Collection entries:
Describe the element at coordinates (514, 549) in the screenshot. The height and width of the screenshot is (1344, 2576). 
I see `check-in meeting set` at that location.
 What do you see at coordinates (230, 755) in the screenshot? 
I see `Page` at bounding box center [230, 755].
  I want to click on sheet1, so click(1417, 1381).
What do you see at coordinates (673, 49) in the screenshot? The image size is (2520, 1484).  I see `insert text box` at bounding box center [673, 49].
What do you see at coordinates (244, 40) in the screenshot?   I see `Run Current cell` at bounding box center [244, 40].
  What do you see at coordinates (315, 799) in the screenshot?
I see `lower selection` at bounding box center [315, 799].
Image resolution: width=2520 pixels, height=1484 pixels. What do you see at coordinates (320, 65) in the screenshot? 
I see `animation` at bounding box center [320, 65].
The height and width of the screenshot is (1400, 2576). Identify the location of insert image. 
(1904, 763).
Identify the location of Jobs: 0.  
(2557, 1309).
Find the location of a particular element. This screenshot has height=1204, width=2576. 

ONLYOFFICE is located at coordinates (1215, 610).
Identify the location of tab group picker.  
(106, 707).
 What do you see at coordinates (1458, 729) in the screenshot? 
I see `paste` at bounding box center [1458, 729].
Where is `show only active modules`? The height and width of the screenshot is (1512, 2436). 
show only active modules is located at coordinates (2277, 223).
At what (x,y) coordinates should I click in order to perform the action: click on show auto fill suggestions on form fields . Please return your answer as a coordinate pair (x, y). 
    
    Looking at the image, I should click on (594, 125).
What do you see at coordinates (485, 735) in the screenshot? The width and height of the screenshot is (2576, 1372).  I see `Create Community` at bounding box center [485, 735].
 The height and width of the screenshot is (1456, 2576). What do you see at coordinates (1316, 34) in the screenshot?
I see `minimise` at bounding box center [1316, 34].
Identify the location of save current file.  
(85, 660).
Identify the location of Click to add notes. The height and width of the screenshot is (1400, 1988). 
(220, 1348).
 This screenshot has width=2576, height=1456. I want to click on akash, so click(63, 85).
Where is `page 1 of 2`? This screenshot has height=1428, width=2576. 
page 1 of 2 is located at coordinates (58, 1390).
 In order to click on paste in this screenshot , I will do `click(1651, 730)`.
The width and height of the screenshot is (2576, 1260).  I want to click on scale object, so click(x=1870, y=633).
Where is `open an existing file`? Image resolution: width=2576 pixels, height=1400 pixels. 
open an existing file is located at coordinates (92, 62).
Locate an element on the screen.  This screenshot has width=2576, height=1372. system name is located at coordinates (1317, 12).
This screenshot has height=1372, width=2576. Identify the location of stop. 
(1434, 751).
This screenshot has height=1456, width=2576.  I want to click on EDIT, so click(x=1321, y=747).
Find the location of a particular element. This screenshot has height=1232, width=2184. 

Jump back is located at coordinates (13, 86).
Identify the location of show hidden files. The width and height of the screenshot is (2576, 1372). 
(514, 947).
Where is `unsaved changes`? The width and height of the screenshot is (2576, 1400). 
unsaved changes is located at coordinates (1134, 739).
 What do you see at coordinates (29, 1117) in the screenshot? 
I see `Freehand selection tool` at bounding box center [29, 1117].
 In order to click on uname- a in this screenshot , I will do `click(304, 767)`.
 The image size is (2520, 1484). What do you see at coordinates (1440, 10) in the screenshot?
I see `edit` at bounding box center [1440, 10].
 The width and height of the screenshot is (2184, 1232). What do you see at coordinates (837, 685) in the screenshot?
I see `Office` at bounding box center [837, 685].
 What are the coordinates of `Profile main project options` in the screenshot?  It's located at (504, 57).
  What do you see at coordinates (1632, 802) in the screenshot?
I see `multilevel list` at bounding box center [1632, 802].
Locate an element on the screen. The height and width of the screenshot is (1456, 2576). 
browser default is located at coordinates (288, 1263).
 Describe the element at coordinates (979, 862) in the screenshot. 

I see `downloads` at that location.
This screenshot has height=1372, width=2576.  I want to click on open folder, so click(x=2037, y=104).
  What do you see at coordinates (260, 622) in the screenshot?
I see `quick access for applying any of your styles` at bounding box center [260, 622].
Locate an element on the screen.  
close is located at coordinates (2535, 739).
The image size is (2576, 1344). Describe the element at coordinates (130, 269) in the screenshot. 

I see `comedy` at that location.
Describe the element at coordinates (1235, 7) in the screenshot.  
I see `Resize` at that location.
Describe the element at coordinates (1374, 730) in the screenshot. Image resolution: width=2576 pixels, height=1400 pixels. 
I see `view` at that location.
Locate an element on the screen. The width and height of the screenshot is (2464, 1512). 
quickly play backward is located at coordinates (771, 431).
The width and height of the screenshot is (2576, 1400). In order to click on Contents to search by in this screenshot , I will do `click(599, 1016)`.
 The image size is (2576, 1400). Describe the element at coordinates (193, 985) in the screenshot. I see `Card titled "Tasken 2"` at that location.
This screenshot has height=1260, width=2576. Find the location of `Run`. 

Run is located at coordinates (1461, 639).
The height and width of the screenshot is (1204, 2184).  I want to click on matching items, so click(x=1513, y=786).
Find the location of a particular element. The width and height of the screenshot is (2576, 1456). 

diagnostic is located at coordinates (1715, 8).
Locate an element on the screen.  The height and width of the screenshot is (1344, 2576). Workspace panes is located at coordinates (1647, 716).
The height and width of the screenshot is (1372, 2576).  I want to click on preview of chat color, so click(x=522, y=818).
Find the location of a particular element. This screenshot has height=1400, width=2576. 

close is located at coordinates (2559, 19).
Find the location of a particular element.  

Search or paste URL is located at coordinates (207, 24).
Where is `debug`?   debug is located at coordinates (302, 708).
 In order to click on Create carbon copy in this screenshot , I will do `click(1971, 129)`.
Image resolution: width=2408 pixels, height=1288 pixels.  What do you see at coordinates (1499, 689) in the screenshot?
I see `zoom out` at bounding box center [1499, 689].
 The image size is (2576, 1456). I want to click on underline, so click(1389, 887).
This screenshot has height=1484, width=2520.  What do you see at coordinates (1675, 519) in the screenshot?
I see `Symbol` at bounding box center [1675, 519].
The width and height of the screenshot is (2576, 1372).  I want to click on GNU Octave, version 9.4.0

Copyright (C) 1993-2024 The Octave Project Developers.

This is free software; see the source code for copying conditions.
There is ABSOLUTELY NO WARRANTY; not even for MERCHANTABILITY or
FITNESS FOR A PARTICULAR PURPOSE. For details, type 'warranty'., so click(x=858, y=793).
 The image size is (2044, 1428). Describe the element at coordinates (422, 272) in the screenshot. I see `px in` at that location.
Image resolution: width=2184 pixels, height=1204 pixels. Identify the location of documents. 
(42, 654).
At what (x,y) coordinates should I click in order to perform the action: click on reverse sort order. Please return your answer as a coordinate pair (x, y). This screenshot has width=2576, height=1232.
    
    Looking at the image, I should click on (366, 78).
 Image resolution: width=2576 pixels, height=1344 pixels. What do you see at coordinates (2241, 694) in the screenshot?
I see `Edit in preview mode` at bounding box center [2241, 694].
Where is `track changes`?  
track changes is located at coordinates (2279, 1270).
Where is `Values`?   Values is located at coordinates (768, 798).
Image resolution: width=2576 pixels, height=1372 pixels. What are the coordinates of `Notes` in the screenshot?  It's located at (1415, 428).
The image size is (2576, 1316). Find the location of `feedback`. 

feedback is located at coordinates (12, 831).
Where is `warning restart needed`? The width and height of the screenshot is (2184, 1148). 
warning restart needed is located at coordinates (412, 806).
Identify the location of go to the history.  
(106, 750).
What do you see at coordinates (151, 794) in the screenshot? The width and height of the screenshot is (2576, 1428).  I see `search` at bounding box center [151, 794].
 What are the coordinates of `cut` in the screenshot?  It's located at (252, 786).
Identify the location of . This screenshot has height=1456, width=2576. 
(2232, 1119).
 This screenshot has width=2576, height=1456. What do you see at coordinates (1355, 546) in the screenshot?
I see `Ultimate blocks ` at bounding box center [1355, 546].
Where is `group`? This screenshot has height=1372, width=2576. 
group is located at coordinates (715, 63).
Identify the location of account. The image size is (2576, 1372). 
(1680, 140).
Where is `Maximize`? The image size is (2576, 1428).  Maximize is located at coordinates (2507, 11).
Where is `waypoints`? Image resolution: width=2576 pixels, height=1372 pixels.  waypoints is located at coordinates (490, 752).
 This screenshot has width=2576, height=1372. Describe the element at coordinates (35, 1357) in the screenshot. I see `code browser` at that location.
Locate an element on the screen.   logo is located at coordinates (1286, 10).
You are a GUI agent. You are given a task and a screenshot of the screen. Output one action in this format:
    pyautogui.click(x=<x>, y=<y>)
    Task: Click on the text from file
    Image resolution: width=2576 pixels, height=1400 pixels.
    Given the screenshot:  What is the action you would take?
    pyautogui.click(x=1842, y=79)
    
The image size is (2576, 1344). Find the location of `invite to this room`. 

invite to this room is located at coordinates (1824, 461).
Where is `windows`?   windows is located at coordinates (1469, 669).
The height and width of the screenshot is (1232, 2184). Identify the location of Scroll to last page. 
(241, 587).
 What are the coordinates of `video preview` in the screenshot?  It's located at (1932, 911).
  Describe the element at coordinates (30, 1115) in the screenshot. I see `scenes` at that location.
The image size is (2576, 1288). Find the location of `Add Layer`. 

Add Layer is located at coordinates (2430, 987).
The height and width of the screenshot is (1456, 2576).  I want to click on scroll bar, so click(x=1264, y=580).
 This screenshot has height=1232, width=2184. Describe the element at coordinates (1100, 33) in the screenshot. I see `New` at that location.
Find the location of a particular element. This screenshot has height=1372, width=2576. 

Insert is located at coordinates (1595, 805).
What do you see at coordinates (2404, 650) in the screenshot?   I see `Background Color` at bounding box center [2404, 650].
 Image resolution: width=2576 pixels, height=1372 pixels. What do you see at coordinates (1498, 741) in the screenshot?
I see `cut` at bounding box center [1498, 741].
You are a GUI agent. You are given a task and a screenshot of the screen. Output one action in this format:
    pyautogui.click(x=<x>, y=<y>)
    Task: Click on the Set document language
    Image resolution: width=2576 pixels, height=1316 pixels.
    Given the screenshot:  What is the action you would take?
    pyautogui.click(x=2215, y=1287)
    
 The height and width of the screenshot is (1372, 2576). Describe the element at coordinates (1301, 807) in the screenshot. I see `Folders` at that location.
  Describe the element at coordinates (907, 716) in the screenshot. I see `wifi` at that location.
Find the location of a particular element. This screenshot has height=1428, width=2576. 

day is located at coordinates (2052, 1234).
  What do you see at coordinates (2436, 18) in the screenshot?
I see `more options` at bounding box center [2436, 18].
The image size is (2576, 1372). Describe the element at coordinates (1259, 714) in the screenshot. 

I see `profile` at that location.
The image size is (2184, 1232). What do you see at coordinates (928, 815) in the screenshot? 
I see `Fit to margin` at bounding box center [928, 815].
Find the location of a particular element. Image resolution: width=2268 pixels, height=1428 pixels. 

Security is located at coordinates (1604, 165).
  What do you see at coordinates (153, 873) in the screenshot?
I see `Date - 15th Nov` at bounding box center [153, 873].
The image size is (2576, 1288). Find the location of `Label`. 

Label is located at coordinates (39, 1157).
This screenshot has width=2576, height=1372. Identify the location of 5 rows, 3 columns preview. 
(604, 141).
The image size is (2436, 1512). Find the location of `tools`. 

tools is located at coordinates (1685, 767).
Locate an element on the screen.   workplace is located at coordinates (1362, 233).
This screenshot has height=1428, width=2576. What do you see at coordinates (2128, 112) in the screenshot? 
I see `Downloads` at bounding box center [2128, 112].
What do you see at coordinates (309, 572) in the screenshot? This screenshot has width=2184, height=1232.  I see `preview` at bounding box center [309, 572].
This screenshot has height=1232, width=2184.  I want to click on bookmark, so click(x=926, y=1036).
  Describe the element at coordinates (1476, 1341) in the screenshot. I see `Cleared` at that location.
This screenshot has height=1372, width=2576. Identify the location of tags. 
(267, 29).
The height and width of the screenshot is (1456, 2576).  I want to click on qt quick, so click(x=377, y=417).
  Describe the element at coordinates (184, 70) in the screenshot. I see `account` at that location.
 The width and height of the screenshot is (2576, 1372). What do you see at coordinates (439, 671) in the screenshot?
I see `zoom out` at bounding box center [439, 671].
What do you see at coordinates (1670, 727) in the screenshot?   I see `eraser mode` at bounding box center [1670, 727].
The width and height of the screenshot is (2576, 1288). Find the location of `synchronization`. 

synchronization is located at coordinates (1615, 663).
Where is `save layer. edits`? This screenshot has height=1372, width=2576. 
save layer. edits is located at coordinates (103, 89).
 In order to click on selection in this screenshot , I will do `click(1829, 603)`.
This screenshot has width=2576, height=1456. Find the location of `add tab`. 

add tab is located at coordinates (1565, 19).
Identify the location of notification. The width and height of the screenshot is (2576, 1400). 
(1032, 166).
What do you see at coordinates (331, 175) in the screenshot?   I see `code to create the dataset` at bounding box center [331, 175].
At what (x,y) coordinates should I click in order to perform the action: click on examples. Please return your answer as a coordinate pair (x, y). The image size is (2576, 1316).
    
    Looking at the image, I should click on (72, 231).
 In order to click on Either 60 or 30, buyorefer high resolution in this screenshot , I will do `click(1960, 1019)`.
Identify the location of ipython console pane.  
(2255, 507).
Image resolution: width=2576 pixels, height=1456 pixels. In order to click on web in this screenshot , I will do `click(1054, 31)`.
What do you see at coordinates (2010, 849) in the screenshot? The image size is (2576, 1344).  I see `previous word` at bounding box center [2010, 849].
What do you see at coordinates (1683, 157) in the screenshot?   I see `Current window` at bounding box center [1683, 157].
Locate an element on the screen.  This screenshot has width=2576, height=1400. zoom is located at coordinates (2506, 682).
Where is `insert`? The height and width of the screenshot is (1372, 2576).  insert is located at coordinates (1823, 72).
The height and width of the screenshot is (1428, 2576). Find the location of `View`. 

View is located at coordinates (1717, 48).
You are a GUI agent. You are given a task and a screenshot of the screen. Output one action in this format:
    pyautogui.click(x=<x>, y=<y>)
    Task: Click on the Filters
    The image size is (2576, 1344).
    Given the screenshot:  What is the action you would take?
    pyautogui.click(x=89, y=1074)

**Exercise:** Identify every line in the data above that contains the word "invite", and copy each of those lines.

**Finished answer:**
The image size is (2576, 1344). Find the location of `invite to this room`. 
invite to this room is located at coordinates (1824, 461).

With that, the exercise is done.